He also created a definition to calculate when perfect security for a cryptographic scheme had been achieved. (Most often demonstrated with the one-time pad).

The question is, for a designed steganographic channel, how much data can be passed through the channel while maintaining some equivalent of "perfect secrecy"? Many mathematicians have danced around this topic but only recently has it been addressed.

Ross Anderson and Fabian Petitcolas pointed out in their '96 and '98 papers some of the limits of steganography, notably that the party attempting to protect their communication is bound by their ability to model the channel. They make the claim that it's impossible to model the channel capacity, since you never know if your adversary has a better model of the channel then you do. (If they did, they could compress the data more effectively rendering the effective entropy zero and destroying either the channel or your ability to use it stealthily.) Other papers exist in the area discussing the topic in less detail or more narrowly that I have not included here as well.

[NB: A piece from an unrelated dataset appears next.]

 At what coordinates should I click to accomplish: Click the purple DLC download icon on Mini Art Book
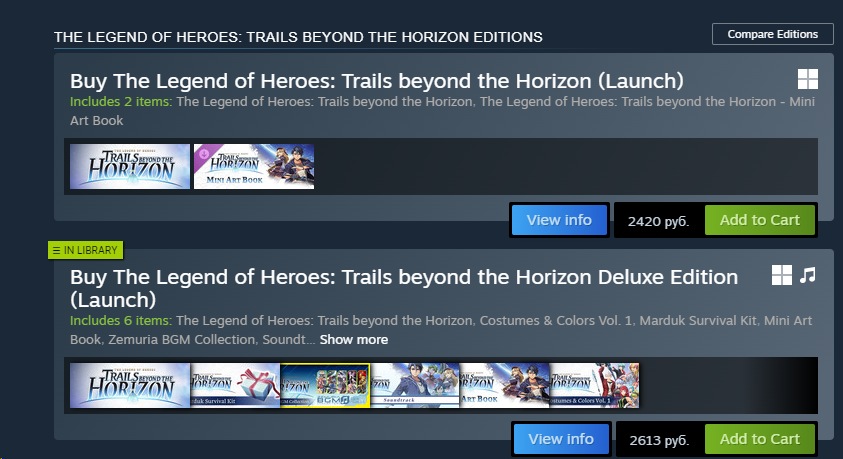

The first paper that really broke ground in solving this problem was done by C Cachin in his 1998 workshop “An information-theoretic model for steganography,” and really rounded out in the follow up paper of the same name in 2004. Both papers are available at his site. Rather then focusing on what was hard, he showed how to calculate an equivalent for perfect secrecy given a channel model using a model-independent mathematical approach.

Pierre Moulin wrote some great papers with his student Ying Wang which are available here. His papers are useful to build upon Cachin's and establish an information theoretic general foundation. They also include bounded examples where it is impossible to detect the steganographic implemenation.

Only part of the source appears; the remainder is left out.